The National Empowerment Project (NEP) is an Aboriginal led research project, established in 2012 and led by Professor Pat Dudgeon from the University of Western Australia. Extensive community consultations following a Participatory Action Research approach across 11 sites in Australia were conducted in response to the high rates of psychological distress, self-harm and suicide in Aboriginal communities.
The NEP was designed to be implemented in three stages:
- The completion of extensive community consultations.
- The development of the Cultural, Social and Emotional Wellbeing (CSEWB) Program.
- The delivery of the CSEWB Program in the NEP community sites.
The aim of the CSEWB Program is to promote the positive social and emotional wellbeing and mental health of families and the community, to build resilience and prevent psychological distress and suicide.
The CSEWB Program is a twelve-month program containing an intensive 12 weeks of workshops and is designed to be offered on three occasions during the 12 months.
While the 12 week CSEWB Program focuses on strengthening the social and emotional well-being (SEWB) of individuals, the twelve-month community SEWB program focuses on strengthening the SEWB of families and the community and will involve a number of activities that have a community-wide focus.

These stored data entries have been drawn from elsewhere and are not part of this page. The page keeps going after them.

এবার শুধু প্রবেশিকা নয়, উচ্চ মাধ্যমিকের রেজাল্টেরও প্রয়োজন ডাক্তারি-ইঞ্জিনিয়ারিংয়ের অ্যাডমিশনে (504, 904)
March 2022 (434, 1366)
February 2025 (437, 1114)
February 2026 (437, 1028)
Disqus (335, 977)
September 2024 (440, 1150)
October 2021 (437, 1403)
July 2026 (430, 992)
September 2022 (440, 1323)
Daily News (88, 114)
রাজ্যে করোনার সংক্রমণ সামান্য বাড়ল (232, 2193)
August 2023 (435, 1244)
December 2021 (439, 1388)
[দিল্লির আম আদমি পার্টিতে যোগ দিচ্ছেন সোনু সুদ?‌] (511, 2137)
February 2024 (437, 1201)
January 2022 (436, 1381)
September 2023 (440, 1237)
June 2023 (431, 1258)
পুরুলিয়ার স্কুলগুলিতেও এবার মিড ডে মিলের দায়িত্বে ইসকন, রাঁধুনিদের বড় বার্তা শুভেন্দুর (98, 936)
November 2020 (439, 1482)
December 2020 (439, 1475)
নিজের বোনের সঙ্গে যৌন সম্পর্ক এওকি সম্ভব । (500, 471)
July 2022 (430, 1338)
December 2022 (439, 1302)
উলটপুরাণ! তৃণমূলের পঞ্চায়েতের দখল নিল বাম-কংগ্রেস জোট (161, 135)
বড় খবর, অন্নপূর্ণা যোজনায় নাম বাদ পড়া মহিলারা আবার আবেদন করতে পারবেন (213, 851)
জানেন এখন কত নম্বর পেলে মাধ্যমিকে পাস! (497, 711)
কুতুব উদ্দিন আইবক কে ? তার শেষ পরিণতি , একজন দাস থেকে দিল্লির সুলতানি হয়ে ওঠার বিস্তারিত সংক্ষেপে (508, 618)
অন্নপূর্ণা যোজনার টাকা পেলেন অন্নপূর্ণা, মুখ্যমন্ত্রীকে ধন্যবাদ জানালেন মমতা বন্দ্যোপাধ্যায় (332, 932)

Part of the Program involves community relationship building where Facilitators will contact other services and providers to enlist their support and involvement in the Program.
A Community Reference Group (CRG) guides and assists the NEP Team and Facilitators to oversee the implementation of the 12 month CSEWB Program. This will further strengthen community ownership, will ensure that program duplication is avoided. The CRG consists of senior people who share the goals of the NEP program and may include representatives from main family groups and relevant service providers.